Awesome mod shot that Chris took with my camera. :)
Mod shot of Chris.
We had a potential Georgian Problem while sitting here, playing with my camera... a very drunk Georgian man swayed over to our table and threatened to knock over our champagne with his belly.  While we made polite, "please go away, I don't speak your language" noises, our waitress charged over like an angry mother wolf defending her cubs.  She and old drunk Georgian dude had a full-on Georgian Argument in front of our table, but before long, drunk Georgian dude slunk back to his own den with his tail between his legs.  We love you, Georgian mama-wolf!!

The bar closed at midnight, which was just as well, because we were planning to get up early the next day and go to the ancient cave city of Uplistsikhe.

There are marshutkas to the village next to Uplistsikhe, but I didn't feel like dealing with all that, so we hired a cab.  I am getting good at bargaining, despite not knowing how to say numbers higher than 13.  So after a few moments of jovial back-and-forth (and charades, there are always charades), I got the cab for 30 lari which included ~2 hours of waiting time at the site so he could take us back afterwards.

We got to the site around 9:45, and honestly I don't think they were even officially open yet, because we had to wait for a guard to go find some random guy to sell us our tickets.  Getting there early turned out to be a fantastic idea, because for the first 45 minutes or so, we had this gigantic, magnificent playground all to ourselves.

Entrance from the riverbank up to the cave city

Our first view of Uplistsikhe


I. LOVED. It.
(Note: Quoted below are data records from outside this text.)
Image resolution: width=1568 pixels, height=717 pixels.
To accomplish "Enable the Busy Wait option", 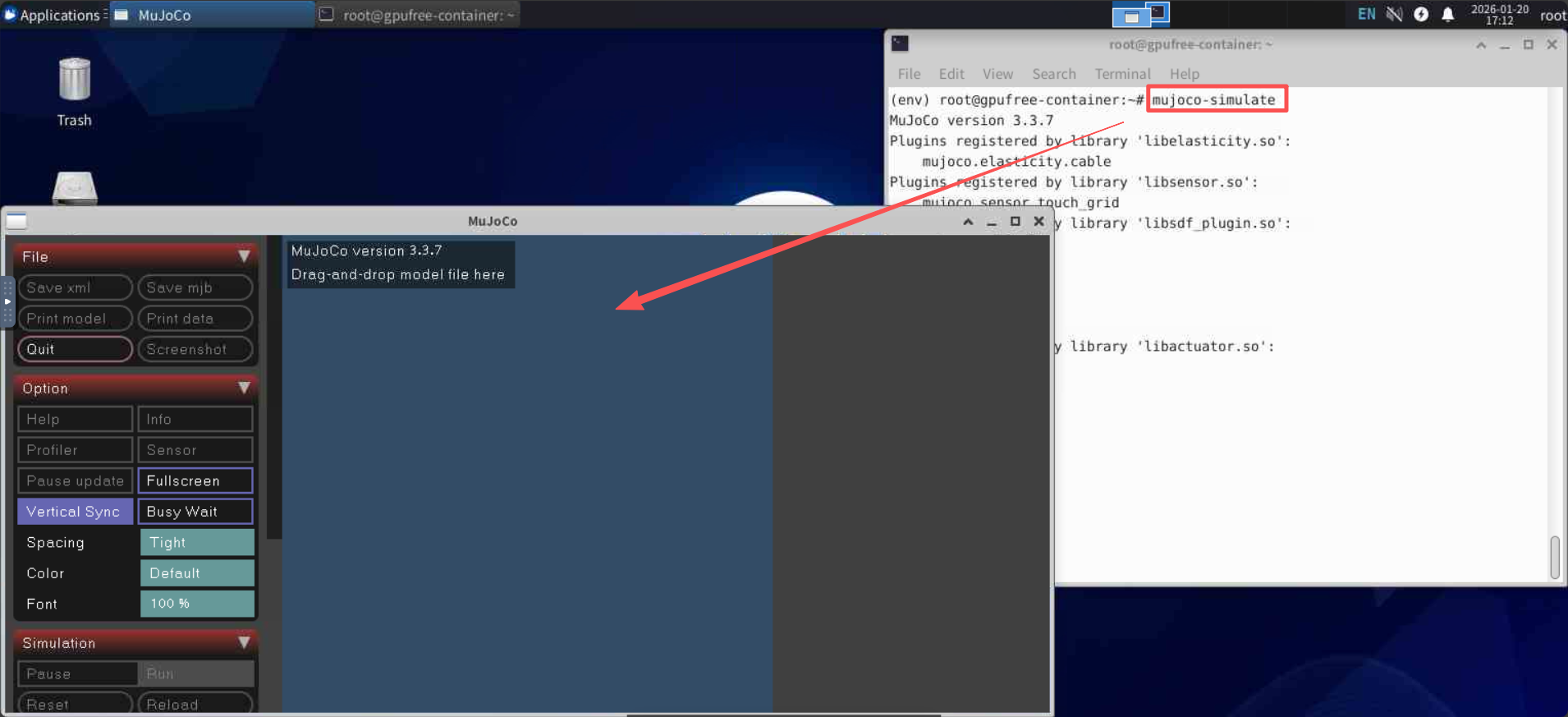I will [x=195, y=512].
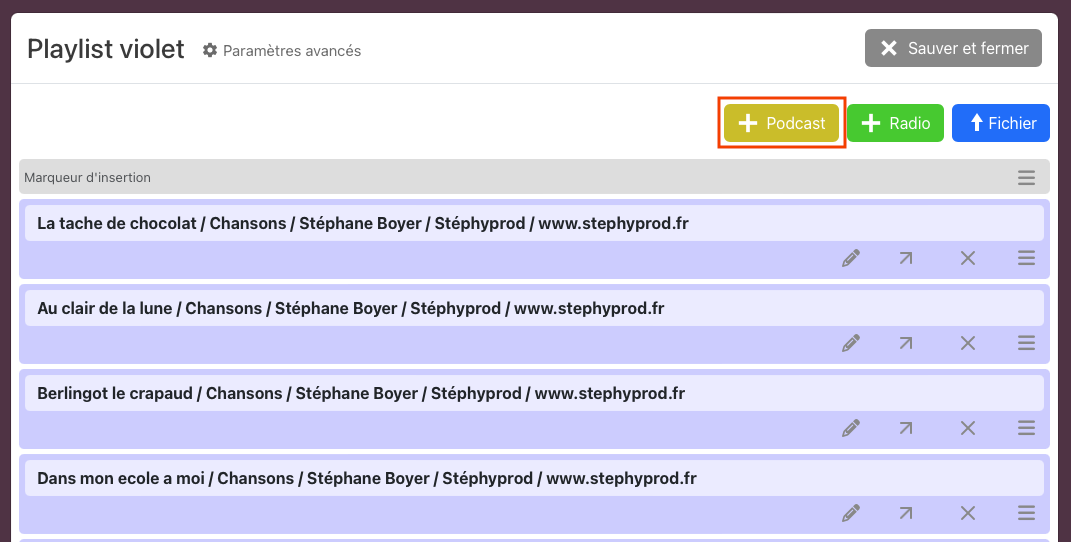This screenshot has width=1071, height=542.
Task: Open Marqueur d'insertion hamburger menu
Action: coord(1026,177)
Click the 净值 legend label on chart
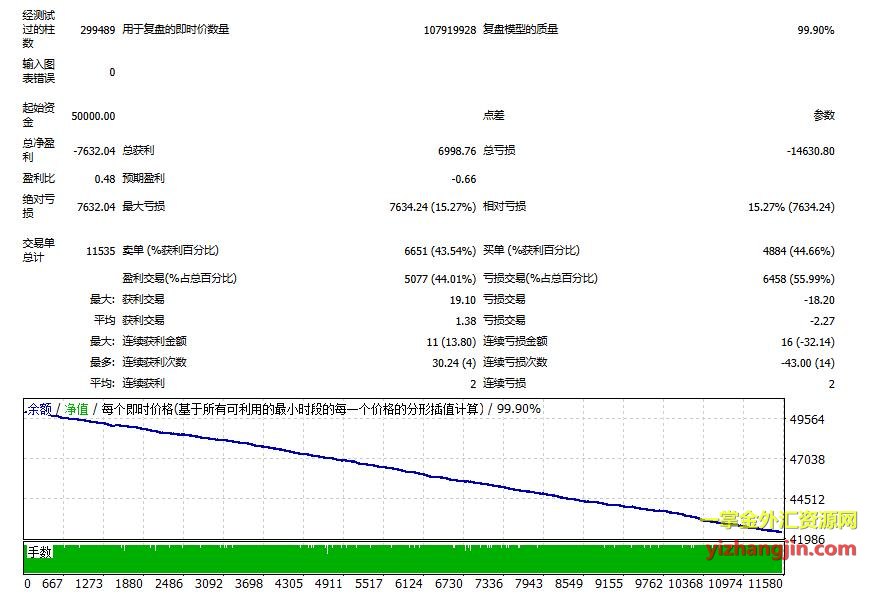872x596 pixels. (76, 409)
Here.  The entire place is just open... you are free to climb and crawl and jump and scramble to your heart's content, and we did a lot of that.  It was so incredibly fascinating to duck in and out of these rooms and halls, and imagine what it might have looked like a thousand years ago.






Those ladder-like notches in the photo above are apparently what Uplistsikhe-ians used for stairs.  At first, Chris and I were being very hesitant and careful in our exploring, but soon the place got under both our skins and we started climbing around like crazy.  It is possible that we made some less-than-totally-safe choices here, but I had a ball and no one sprained an ankle or broke an arm.  Great success!

Amazing shot Chris took of me playing at rock-climbing!
Right after this picture was taken, I ran out of handholds and almost had a cat-in-a-tree moment, afraid I wasn't going to be able to go up OR down.  I'm not sure what kind of rock this was, maybe some kind of sandstone because my boots had really good traction. :)  Lucky thing as I just pushed myself to not think too hard about how steep it was and scrambled up the rest of the way.  Great success!

Uplistsikhe was just so goddam cool.  Two hours was not enough!


Chris getting her shot.




When we finally had to leave, our very nice taxi driver was waiting as promised.  Back in Gori, it was early enough that we could still see one of Gori's two museums that we hadn't hit yet, but our workout in Uplistsikhe had worn us out!  We got lunch in a cool little coffeehouse and headed for the marshutka station.  Got a bus without a hitch and headed back to Tbilisi.

Amazing trip, and a fitting Last Hurrah for Chris's final weekend in Georgia.  So don't let anyone tell you Gori isn't worth seeing!